CONSIGNE A => D'après le texte sur la grève des postiers bruxellois, combien de postes la nouvelle mouture du logiciel géoroute vise-t-elle à supprimer à Woluwe ?
CONSIGNE B => Prolongez le texte sur la grève des postiers bruxellois à la suite de sa dernière phrase.

TEXTE FOURNI =>
═══
Mais jusqu’où vont-ils assainir ?
Depuis lundi les postiers ont débrayé à différents endroits à Bruxelles. Mercredi dernier Woluwe, Ixelles ou encore Laeken, entre autres, étaient bloqués. En cause : une nouvelle mouture du logiciel géoroute qui vise à supprimer 8 postes dans la distribution du courrier à Woluwe. Il s’agit de 20% des effectifs !
Par Nico M. (Bruxelles)
En discutant avec les travailleurs sur le piquet, on peut appréhender ce que la direction de La Poste, devenu Bpost, a entrepris durant les dernières années : une réduction conjuguée des effectifs et des conditions de travail. Certains postiers expliquent qu’au début de leur carrière, le nombre de tournées dépassait les 50 pour un bureau donné. Aujourd’hui, dans ce même bureau, avec les plans successifs, on se retrouve avec une vingtaine de tournées. On comprend mieux la colère accumulée depuis toutes ces années. La direction a détruit peu à peu les conditions de travail des facteurs (avec notamment une surcharge). Géoroute, qui a été présenté comme un progrès pour la distribution du courrier, n’est que l’instrument qui a organisé ce saccage.
═══
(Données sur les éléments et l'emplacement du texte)

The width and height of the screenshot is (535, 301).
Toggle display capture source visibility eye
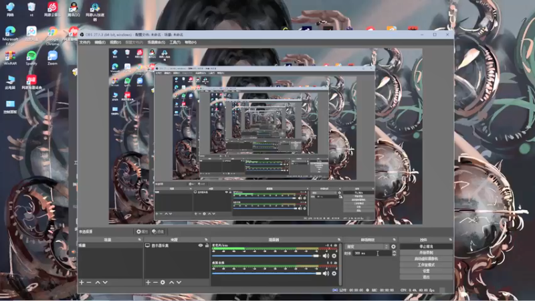201,245
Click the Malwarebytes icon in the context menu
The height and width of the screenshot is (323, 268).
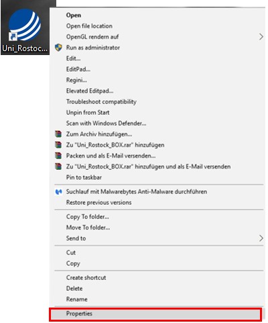58,191
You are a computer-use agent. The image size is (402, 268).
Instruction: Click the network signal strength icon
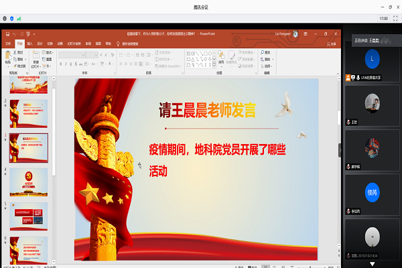tap(19, 19)
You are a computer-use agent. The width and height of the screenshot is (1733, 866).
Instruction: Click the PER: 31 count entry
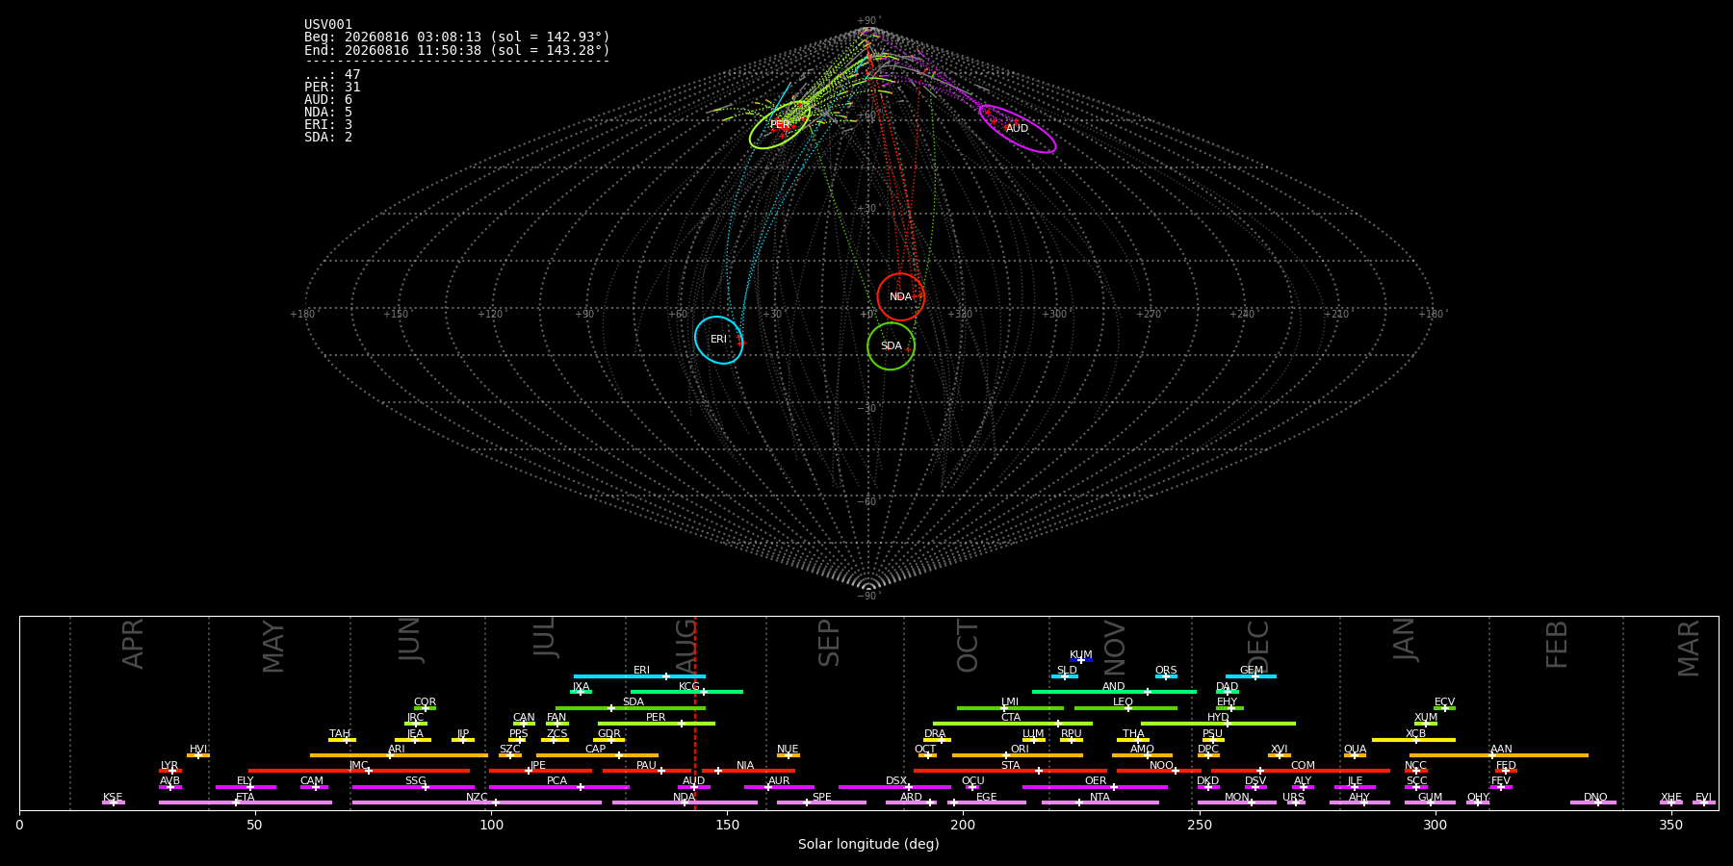point(332,88)
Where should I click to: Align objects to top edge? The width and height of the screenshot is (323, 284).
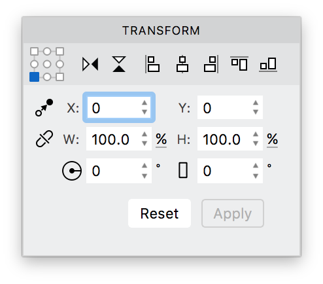(x=239, y=63)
═══
RÉPONSE RÉDIGÉE A => Huit postes dans la distribution du courrier, soit 20 % des effectifs.

RÉPONSE RÉDIGÉE B =>
On ne s’arrête pas là : la surcharge de travail s’est accompagnée de l’élimination progressive des anciens statuts de facteur plus avantageux (salaires, protection,…). Au piquet, les facteurs encore nommés ne sont plus majoritaires et sont côtes-à-côtes avec les nouveaux facteurs, les ‘‘remplaçants’’. Ceux-ci font exactement le même boulot mais sont moins payés et ne reçoivent pas les divers avantages des nommés (les chèques-repas par exemple).
On réduit les effectifs, on casse les statuts, on ne nomme plus les travailleurs : on organise le service public comme une entreprise privée. C’est de toute façon cela qu’ils prévoient : la libéralisation totale de la distribution du courrier. Cette politique de privatisation est payée en première instance par les travailleurs qui font concession sur concession. Ensuite, comme c’est le cas avec l’énergie par exemple, on présentera la facture aux usagers en augmentant les prix : rien n’arrête la soif de profit.
… et quand allons nous mettre en place un plan d’action?
Une victoire à Woluwe
A la sortie de la réunion de concertation pour le bureau de Woluwe, les nouvelles étaient bonnes. En effet la direction est revenue sur le plan de suppression de 8 postes et elle garantit le maintien de toutes les tournées.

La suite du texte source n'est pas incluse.